--- Begin TEXT TO READ ---

July 19, 2013 § 1 Comment
When I was a small boy, I showed my father what appeared to be a page of scribbled lines that in no way would lead him to think I might someday make my living as an artist. He asked me what this masterpiece depicted, and I replied that it was ‘interference on t.v.
Around the same time, I complained to my parents “The television lied, they said the next program would be in living color, and it wasn’t.” I really believed their promise would somehow rectify the limitations of our black and white television. TV wouldn’t lie to me! These two anecdotes are not just evidence that I was raised on tv like a good American, but they foreshadow the work I do today, making social commentary that takes a critical view of the cultural interference spewing from our tv screens.

--- End TEXT TO READ ---

EXERCISE BRIEF
Can you copy the passage about growing up with television, everything from "Around the same" down to "our tv screens.", word for word?

--- Begin RAW RECORDS ---

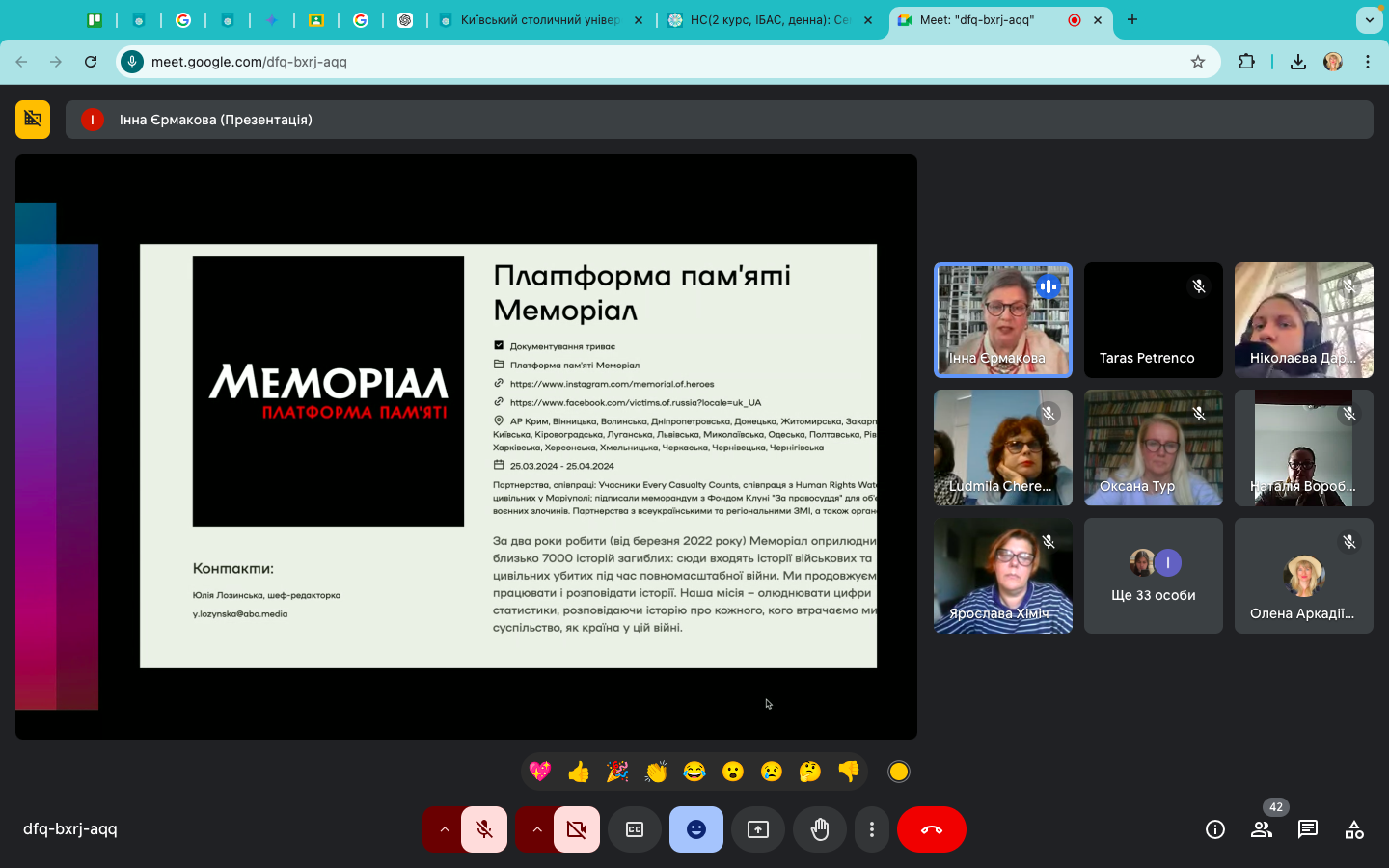
Task: Click the raise hand icon
Action: pos(820,829)
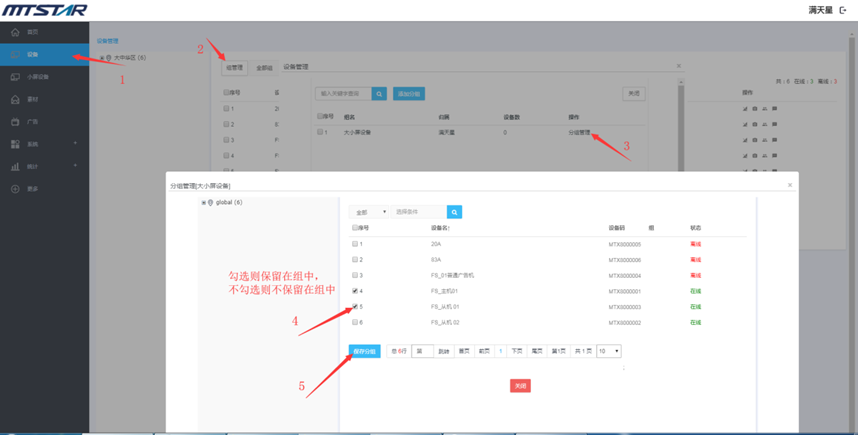
Task: Toggle the select-all 序号 header checkbox in dialog
Action: pyautogui.click(x=355, y=228)
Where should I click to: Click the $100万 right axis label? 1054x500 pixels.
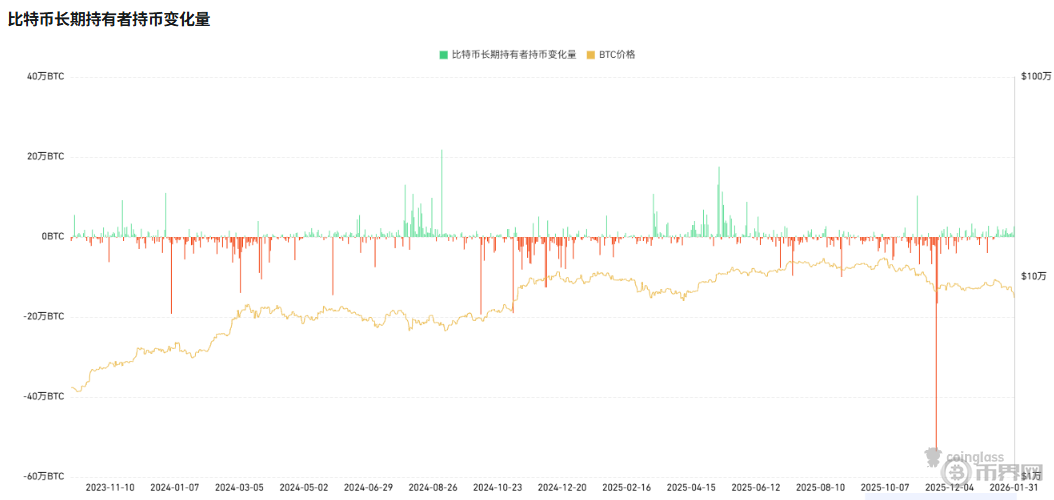click(1036, 76)
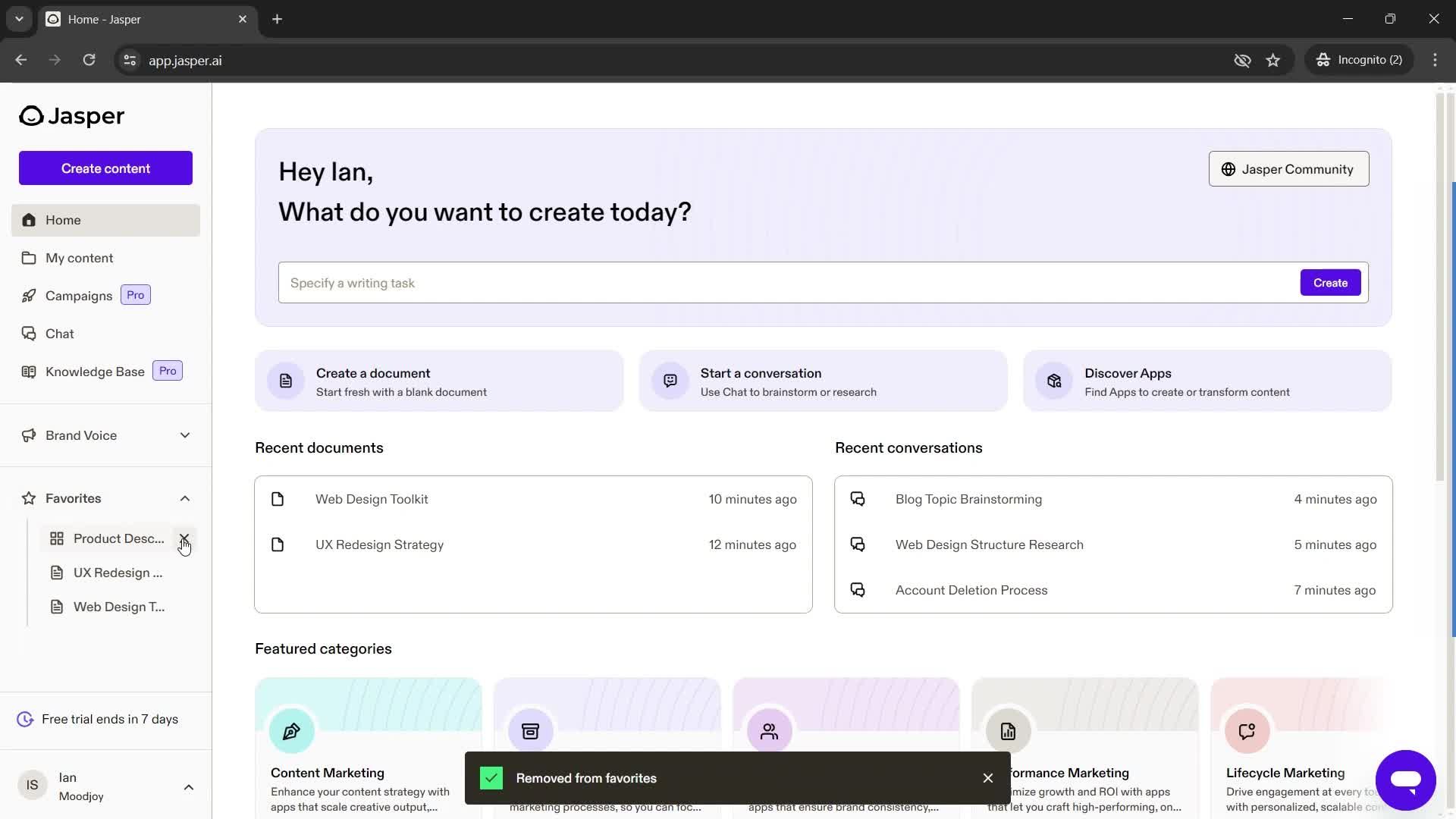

--- End RAW RECORDS ---

RESULT OF THIS TASK
Around the same time, I complained to my parents “The television lied, they said the next program would be in living color, and it wasn’t.” I really believed their promise would somehow rectify the limitations of our black and white television. TV wouldn’t lie to me! These two anecdotes are not just evidence that I was raised on tv like a good American, but they foreshadow the work I do today, making social commentary that takes a critical view of the cultural interference spewing from our tv screens.